Percebeu, porém, uma voz, que vagava pelas redondezas gritando seu nome. Era Aton, e não lhe parecia mais tão grande assim. Antes era um Titan. Agora, apenas um velho carcomido.
- Adão, - dissera Aton - Percebes que estás nu. Por acaso comera do fruto proibido, como eu não lhe aconselhara? Maldito seja. Dei-te uma mulher e terras. Dei-te a natureza inteira para ser de tua posse e como tu me pagas, ingrato! Por esta blasfema, à tua mulher, multiplicarei a dor do parto. Ambos agora morrerão. E, ainda mais, a ti, darei a...
Adão o interrompera:
- Ao inferno com você. Pouco me importa o que me acontecerá. Compreendo agora que a vida só pode ser concebida se for forjada por medo e incertezas. Do futuro certo, nada se espera. Do incerto, por outro lado, tudo se pode esperar. Ele é o único que pode me oferecer algo que me agrada. Nada poderia vir de ti, da segurança, da certeza, do conforto e da clareza.
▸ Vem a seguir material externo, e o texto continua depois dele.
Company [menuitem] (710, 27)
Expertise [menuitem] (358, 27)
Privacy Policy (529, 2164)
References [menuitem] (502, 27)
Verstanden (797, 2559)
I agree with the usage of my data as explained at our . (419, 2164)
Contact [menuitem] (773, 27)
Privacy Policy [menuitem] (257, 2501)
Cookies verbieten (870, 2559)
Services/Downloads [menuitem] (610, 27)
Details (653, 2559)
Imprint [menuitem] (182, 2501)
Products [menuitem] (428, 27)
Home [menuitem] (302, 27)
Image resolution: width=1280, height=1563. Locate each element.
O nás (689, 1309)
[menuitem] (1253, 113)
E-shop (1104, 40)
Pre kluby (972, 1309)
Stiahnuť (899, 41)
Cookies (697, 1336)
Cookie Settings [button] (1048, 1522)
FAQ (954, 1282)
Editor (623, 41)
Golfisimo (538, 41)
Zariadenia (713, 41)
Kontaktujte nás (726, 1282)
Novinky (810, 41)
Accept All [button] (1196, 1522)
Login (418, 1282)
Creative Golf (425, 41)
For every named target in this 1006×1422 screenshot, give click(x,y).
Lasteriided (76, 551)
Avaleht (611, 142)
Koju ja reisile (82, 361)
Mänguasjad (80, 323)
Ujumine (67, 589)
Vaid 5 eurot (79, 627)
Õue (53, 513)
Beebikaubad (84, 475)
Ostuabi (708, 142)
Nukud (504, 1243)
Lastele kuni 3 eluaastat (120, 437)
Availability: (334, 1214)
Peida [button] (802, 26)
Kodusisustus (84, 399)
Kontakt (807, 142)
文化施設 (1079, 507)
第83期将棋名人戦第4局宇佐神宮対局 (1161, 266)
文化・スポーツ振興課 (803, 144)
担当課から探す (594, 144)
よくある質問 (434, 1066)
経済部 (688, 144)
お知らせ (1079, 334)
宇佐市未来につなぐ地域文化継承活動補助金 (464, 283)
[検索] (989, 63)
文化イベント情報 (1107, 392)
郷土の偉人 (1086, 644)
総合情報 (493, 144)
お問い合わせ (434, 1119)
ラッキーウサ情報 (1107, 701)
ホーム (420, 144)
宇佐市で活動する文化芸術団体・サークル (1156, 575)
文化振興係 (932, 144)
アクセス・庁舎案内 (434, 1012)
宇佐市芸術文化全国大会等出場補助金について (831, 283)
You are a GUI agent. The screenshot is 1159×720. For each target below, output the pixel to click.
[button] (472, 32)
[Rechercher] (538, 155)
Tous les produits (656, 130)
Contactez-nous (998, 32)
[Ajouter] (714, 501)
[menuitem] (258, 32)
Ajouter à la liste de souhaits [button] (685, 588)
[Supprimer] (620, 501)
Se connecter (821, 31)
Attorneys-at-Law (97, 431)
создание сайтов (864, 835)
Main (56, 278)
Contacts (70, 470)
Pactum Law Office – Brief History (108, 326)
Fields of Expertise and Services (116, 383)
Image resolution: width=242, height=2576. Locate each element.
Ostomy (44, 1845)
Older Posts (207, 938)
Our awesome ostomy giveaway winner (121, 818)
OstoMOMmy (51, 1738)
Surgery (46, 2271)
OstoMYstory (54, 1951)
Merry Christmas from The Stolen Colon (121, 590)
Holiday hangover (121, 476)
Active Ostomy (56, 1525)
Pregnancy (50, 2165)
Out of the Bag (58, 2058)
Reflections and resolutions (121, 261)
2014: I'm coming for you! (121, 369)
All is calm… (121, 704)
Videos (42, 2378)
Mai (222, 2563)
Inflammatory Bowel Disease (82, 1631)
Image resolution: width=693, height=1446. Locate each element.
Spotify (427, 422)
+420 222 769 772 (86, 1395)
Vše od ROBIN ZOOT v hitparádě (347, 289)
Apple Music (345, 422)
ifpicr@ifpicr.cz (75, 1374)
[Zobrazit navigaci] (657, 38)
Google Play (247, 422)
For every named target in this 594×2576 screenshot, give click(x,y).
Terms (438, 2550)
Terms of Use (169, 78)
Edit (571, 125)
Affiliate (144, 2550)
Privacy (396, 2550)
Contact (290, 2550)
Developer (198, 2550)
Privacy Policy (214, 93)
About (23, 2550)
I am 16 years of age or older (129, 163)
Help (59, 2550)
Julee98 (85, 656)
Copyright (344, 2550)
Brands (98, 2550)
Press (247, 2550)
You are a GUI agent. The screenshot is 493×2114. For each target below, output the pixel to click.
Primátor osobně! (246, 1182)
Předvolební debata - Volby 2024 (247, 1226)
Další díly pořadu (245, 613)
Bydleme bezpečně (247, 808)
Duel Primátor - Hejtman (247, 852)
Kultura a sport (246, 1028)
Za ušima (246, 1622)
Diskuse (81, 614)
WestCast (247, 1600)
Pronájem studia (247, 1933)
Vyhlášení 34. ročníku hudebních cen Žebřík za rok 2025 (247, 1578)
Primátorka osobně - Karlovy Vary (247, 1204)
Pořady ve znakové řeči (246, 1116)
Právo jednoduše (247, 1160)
Do incerto, por outro lado, tudo se pode esperar. Ao inferno com você. - Disse Adão enquanto dava na fruta outra grande e suculenta mordida.
O velho Aton se sentiu desanimado. Sua postura tornou-se curvada e, vagarosamente, andou em direção ao horizonte. Adão olhou para ele, seu pai, sem remorso ou culpa, pois entendia que era necessário dar um passo à incerteza para, incertamente, alcançar a felicidade.
Eva abraçou-o por compreender o pesar de sua atitude. Estava feliz com a atitude de seu cúmplice em aceitar as dores do mundo para viver, com ela, uma vida sofrida. Estavam nus. Sempre estiveram. Mas só agora perceberam, e só agora tiveram oportunidade de fazer juntos aquilo que é de natural relevância para os casais. Os homens primitivos não estavam mais por perto. O mundo era deles para fazer o que quiser...
E este é o meu mito da criação do romance. Ele existe porque, na realidade, que diversão teria a vida, sem uma pitada das lágrimas salgadas que vêm com ela? É como no parque de diversões que vamos vez ou outra. Se nos fosse dada a capacidade de ver se chegaríamos em casa, no fim da noite, em perfeito estado, vivendo naturalmente com a mesma saúde com a qual chegamos ao recinto, não nos divertiríamos nos brinquedos. Nos divertimos, por outro lado, por medo da morte. Ninguém realmente morre nesses brinquedos, mas é a incerteza e o medo que sentimos que faz tudo ser tão gostoso.